DIRECTIONS » Read the data and repeat it in full, exactly.

################

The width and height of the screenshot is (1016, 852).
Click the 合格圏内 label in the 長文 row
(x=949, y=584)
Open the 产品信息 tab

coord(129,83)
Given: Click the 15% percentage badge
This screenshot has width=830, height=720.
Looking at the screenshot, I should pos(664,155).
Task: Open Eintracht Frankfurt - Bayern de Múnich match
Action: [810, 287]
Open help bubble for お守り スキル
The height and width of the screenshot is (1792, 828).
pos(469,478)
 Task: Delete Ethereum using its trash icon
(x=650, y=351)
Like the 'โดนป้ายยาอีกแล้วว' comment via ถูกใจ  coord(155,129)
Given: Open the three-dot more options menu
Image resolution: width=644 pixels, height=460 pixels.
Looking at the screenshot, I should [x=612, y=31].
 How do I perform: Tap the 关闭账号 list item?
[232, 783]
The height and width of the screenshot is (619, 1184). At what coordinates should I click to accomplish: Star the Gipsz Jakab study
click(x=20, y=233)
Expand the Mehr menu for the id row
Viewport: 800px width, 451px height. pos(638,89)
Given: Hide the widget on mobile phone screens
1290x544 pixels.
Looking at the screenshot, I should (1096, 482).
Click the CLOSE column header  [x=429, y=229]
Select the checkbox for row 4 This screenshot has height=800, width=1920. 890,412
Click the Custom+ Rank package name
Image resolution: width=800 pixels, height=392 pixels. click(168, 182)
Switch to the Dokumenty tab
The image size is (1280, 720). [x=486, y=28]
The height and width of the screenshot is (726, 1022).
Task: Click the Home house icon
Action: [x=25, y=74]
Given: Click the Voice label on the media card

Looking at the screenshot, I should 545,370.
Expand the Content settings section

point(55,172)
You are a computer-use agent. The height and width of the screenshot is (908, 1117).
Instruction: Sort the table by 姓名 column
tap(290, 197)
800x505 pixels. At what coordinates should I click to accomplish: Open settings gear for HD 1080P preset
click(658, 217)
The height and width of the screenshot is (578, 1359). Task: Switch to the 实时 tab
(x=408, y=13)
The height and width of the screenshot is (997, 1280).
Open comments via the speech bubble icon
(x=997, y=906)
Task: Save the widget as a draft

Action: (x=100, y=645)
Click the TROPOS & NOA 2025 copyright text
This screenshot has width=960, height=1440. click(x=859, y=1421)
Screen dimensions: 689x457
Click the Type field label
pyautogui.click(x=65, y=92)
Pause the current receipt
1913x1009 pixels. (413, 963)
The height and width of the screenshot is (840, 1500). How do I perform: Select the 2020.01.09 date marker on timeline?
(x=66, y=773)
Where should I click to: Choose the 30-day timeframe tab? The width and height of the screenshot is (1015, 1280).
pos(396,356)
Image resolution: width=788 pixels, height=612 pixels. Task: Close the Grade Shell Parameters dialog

################

OUTPUT OF THE EXERCISE »
The width and height of the screenshot is (1016, 852).
Click the 合格圏内 label in the 長文 row
(x=949, y=584)
Open the 产品信息 tab

coord(129,83)
Given: Click the 15% percentage badge
This screenshot has width=830, height=720.
Looking at the screenshot, I should pos(664,155).
Task: Open Eintracht Frankfurt - Bayern de Múnich match
Action: [810, 287]
Open help bubble for お守り スキル
The height and width of the screenshot is (1792, 828).
pos(469,478)
 Task: Delete Ethereum using its trash icon
(x=650, y=351)
Like the 'โดนป้ายยาอีกแล้วว' comment via ถูกใจ  coord(155,129)
Given: Open the three-dot more options menu
Image resolution: width=644 pixels, height=460 pixels.
Looking at the screenshot, I should [x=612, y=31].
 How do I perform: Tap the 关闭账号 list item?
[232, 783]
The height and width of the screenshot is (619, 1184). At what coordinates should I click to accomplish: Star the Gipsz Jakab study
click(x=20, y=233)
Expand the Mehr menu for the id row
Viewport: 800px width, 451px height. pos(638,89)
Given: Hide the widget on mobile phone screens
1290x544 pixels.
Looking at the screenshot, I should (1096, 482).
Click the CLOSE column header  [x=429, y=229]
Select the checkbox for row 4 This screenshot has height=800, width=1920. 890,412
Click the Custom+ Rank package name
Image resolution: width=800 pixels, height=392 pixels. click(168, 182)
Switch to the Dokumenty tab
The image size is (1280, 720). [x=486, y=28]
The height and width of the screenshot is (726, 1022).
Task: Click the Home house icon
Action: [x=25, y=74]
Given: Click the Voice label on the media card

Looking at the screenshot, I should 545,370.
Expand the Content settings section

point(55,172)
You are a computer-use agent. The height and width of the screenshot is (908, 1117).
Instruction: Sort the table by 姓名 column
tap(290, 197)
800x505 pixels. At what coordinates should I click to accomplish: Open settings gear for HD 1080P preset
click(658, 217)
The height and width of the screenshot is (578, 1359). Task: Switch to the 实时 tab
(x=408, y=13)
The height and width of the screenshot is (997, 1280).
Open comments via the speech bubble icon
(x=997, y=906)
Task: Save the widget as a draft

Action: (x=100, y=645)
Click the TROPOS & NOA 2025 copyright text
This screenshot has width=960, height=1440. click(x=859, y=1421)
Screen dimensions: 689x457
Click the Type field label
pyautogui.click(x=65, y=92)
Pause the current receipt
1913x1009 pixels. (413, 963)
The height and width of the screenshot is (840, 1500). How do I perform: Select the 2020.01.09 date marker on timeline?
(x=66, y=773)
Where should I click to: Choose the 30-day timeframe tab? The width and height of the screenshot is (1015, 1280).
pos(396,356)
Image resolution: width=788 pixels, height=612 pixels. Task: Close the Grade Shell Parameters dialog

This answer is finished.